== INPUT DATA

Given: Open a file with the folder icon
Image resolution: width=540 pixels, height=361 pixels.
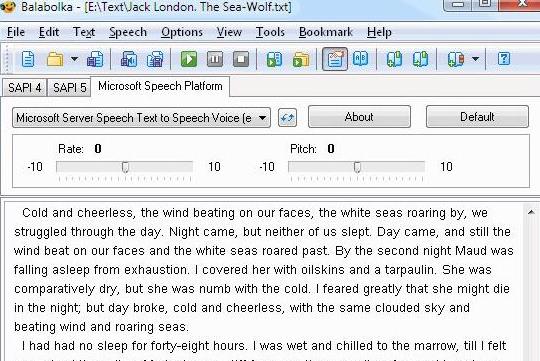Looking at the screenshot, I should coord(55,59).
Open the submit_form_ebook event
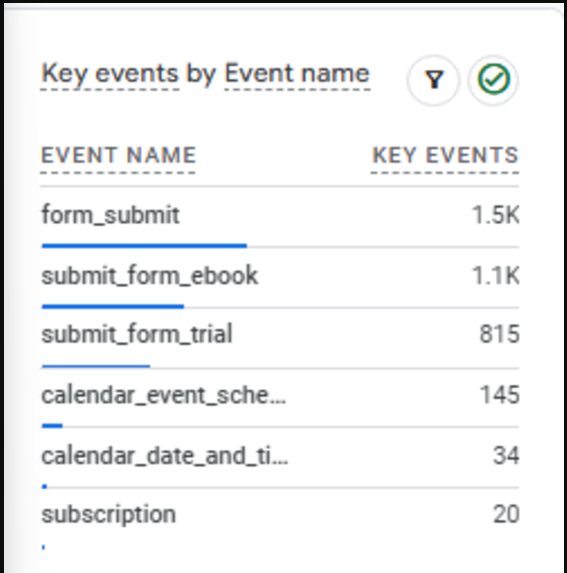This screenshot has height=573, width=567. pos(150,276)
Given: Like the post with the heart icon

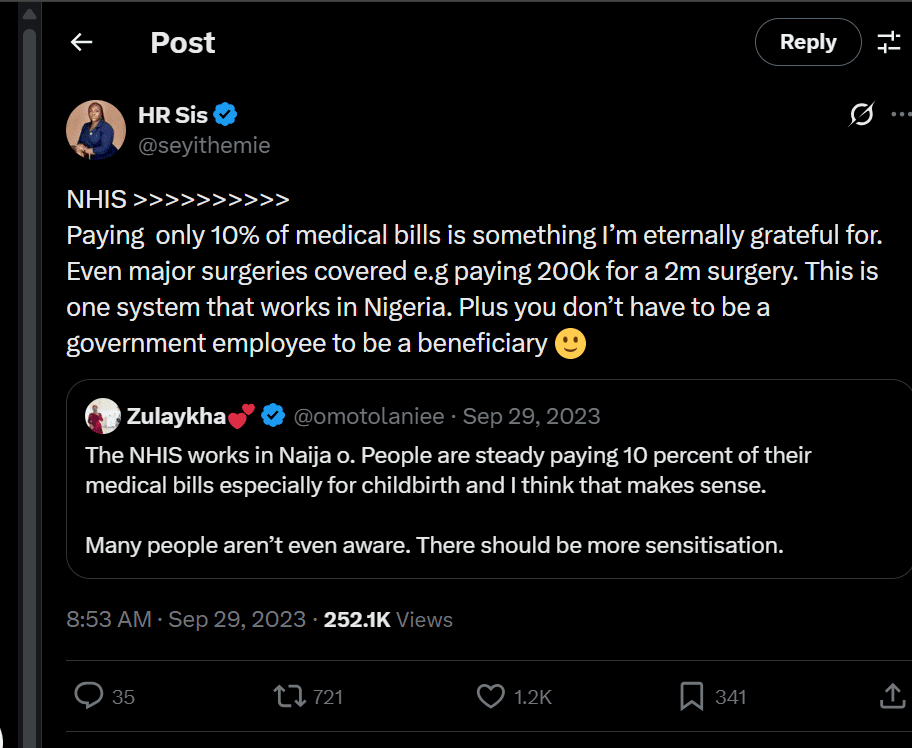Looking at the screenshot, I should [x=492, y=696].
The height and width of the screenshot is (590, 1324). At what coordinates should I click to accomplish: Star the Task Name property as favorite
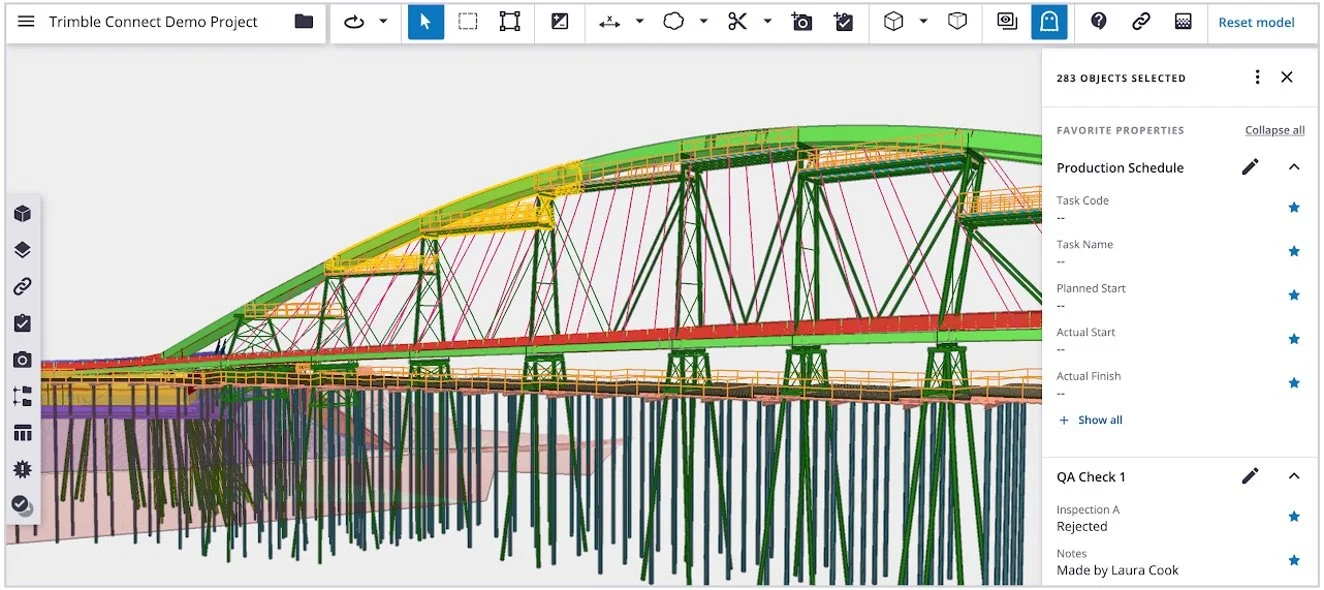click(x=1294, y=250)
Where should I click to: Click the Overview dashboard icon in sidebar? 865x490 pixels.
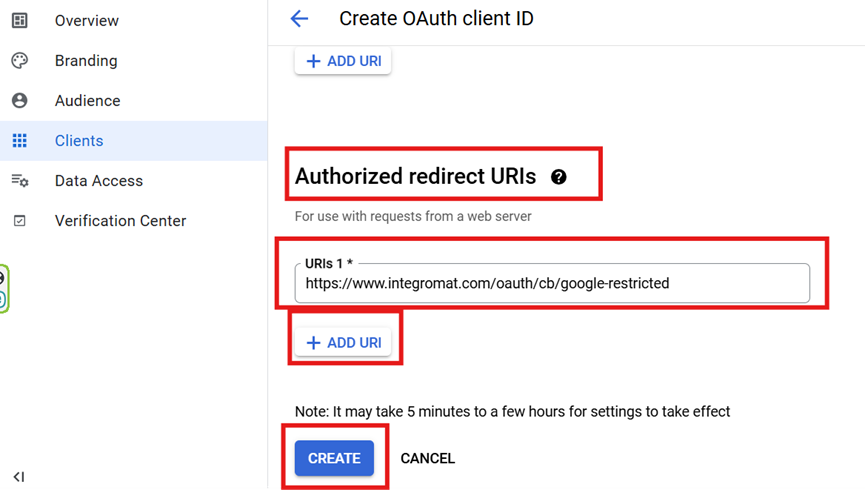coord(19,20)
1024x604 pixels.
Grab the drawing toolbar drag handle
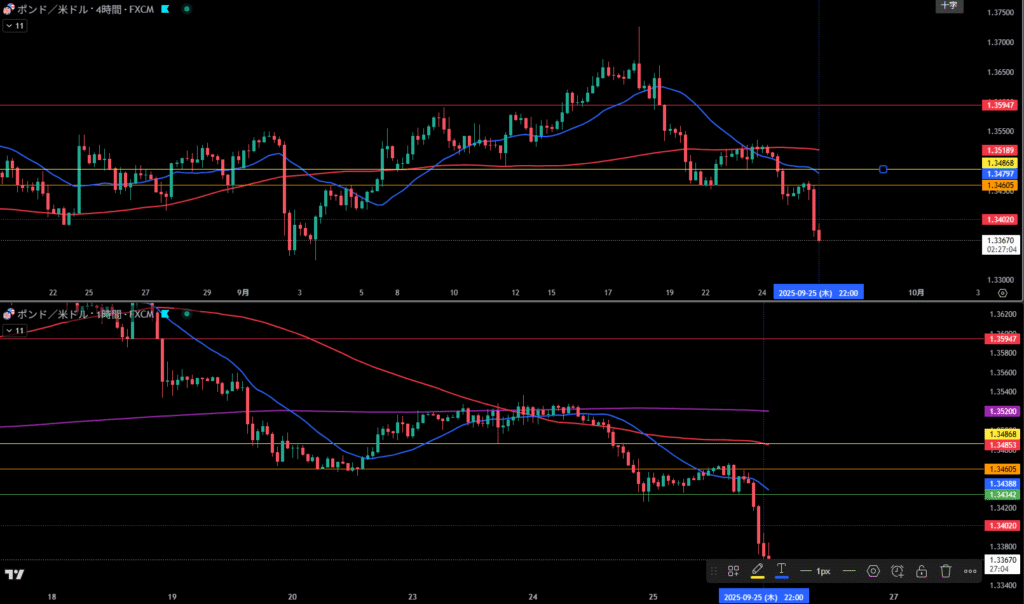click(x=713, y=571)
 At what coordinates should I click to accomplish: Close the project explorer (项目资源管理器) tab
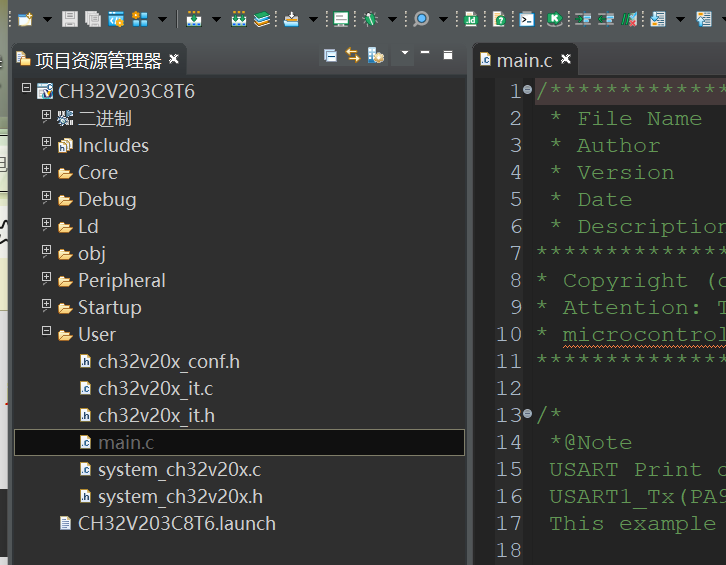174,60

====
== INPUT DATA

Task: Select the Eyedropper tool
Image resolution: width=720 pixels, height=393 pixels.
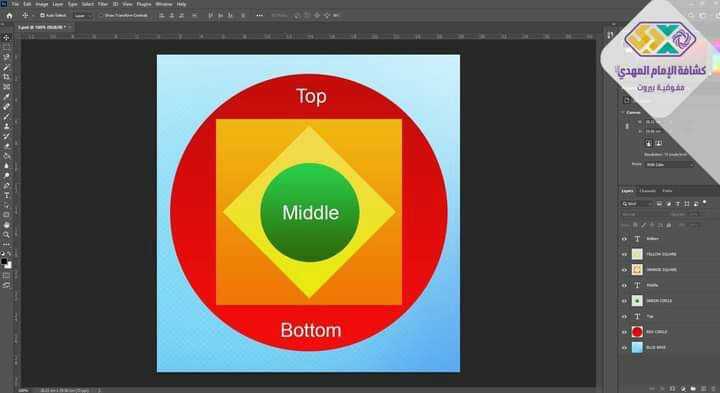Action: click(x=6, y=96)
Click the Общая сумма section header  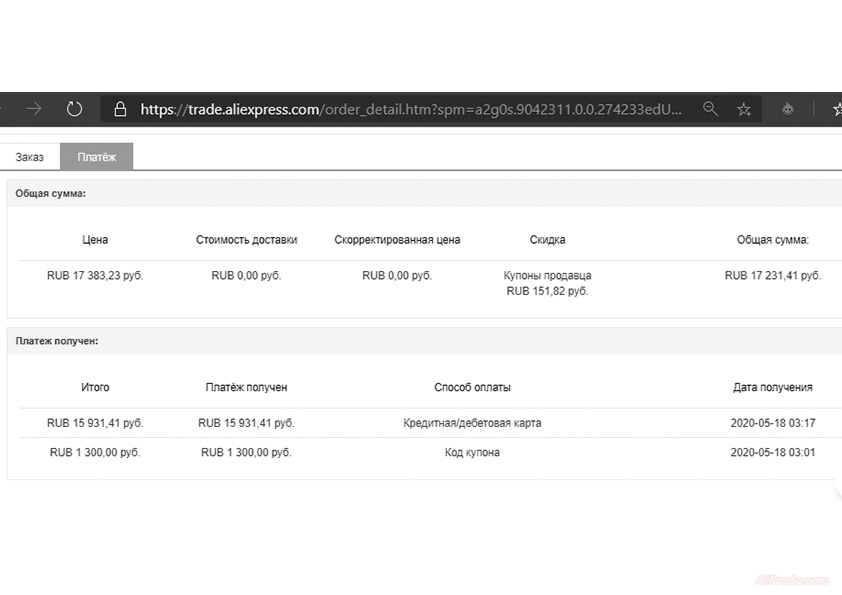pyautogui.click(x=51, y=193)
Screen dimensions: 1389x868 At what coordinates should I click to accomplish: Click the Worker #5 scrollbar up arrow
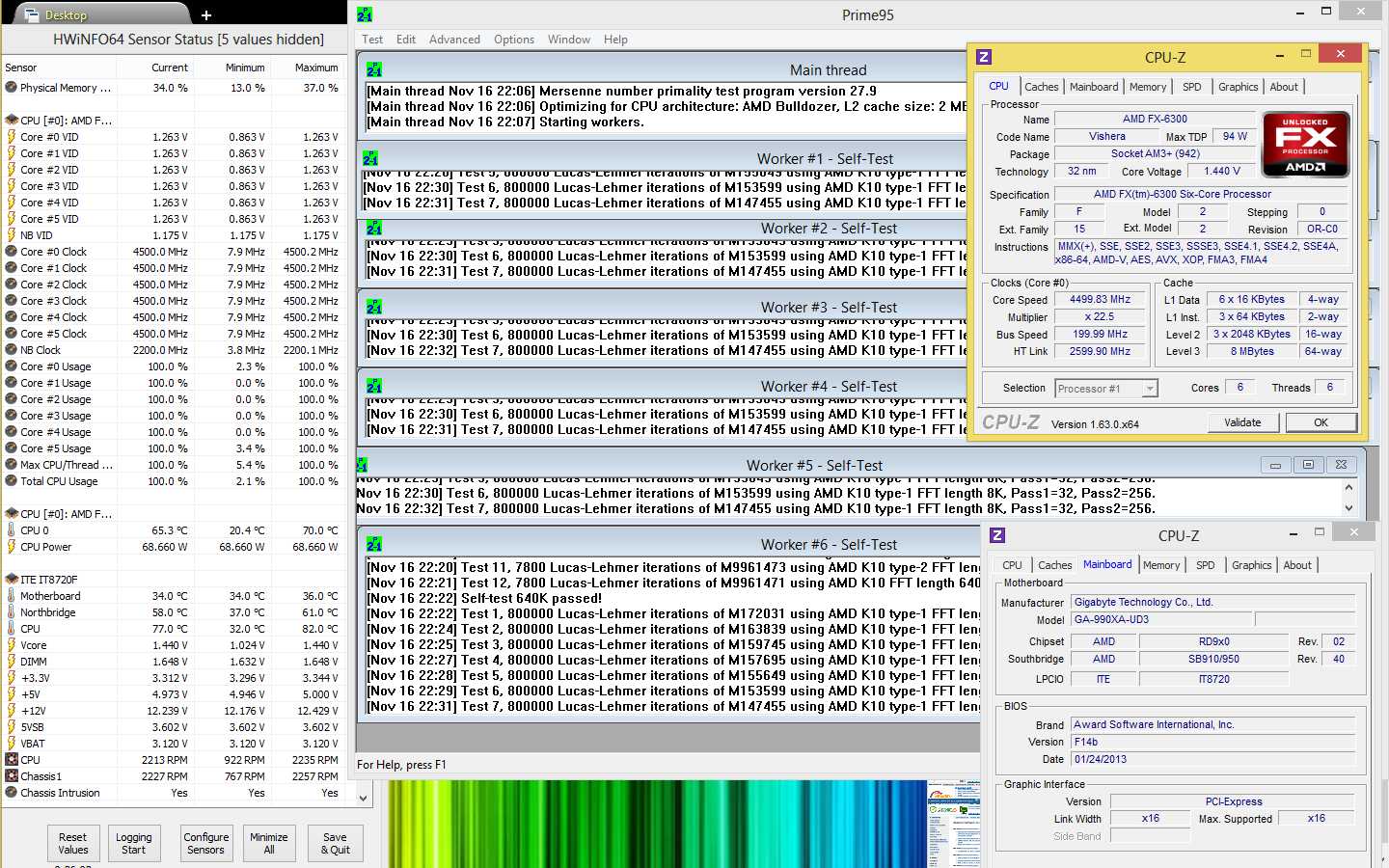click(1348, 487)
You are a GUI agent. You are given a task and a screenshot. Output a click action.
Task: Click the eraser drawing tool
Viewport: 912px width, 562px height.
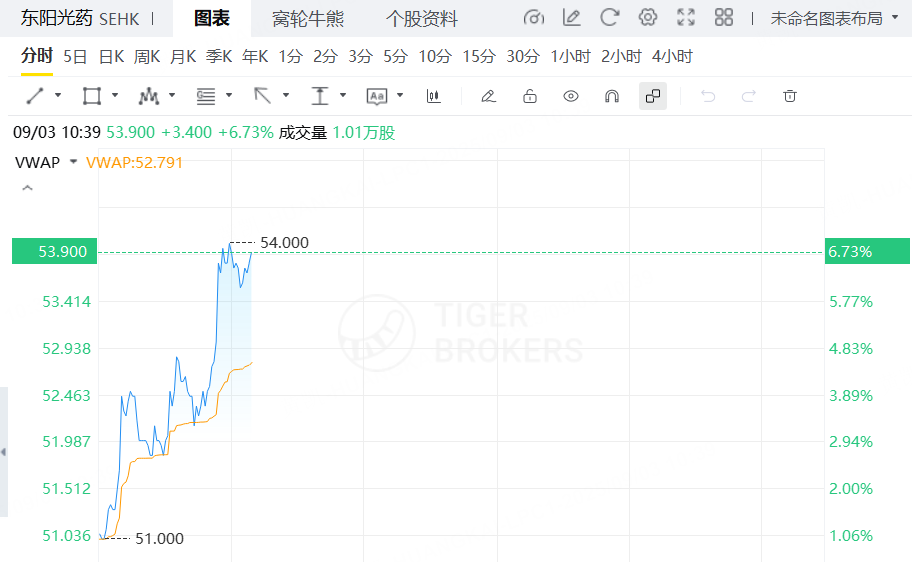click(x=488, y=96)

====
== INPUT DATA

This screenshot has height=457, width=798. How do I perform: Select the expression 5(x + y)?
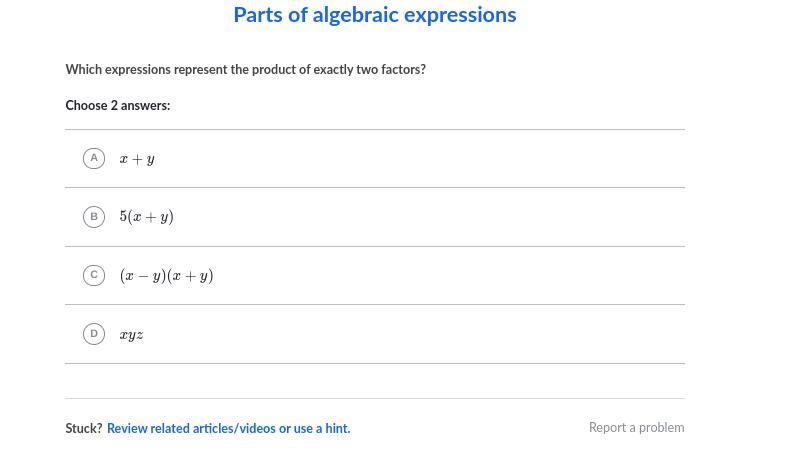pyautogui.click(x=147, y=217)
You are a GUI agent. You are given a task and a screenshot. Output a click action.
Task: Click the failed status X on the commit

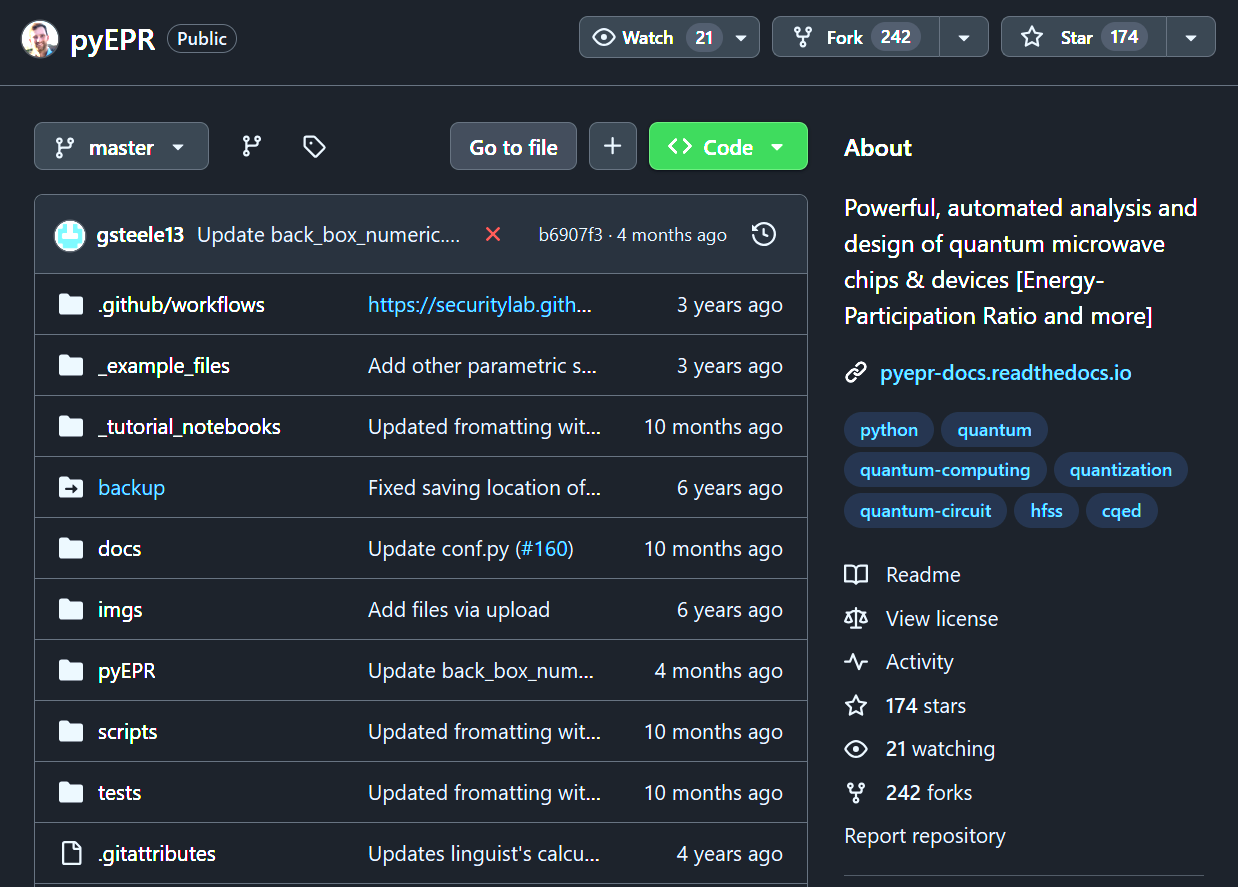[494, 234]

====

• YOUR GOAL: A clean copy is needed of the lines above from the one with "Given: Open a file with the folder icon" up to and including the one with "1024x604 pixels.". Please set it down exactly, with no pictures.

• TASK OUTPUT:
Given: Open a file with the folder icon
Image resolution: width=540 pixels, height=361 pixels.
Looking at the screenshot, I should coord(55,59).
Open the submit_form_ebook event
This screenshot has height=573, width=567. pos(150,276)
Given: Like the post with the heart icon

Looking at the screenshot, I should [x=492, y=696].
The height and width of the screenshot is (590, 1324). At what coordinates should I click to accomplish: Star the Task Name property as favorite
click(x=1294, y=250)
Where should I click to: Click the Overview dashboard icon in sidebar? 865x490 pixels.
coord(19,20)
1024x604 pixels.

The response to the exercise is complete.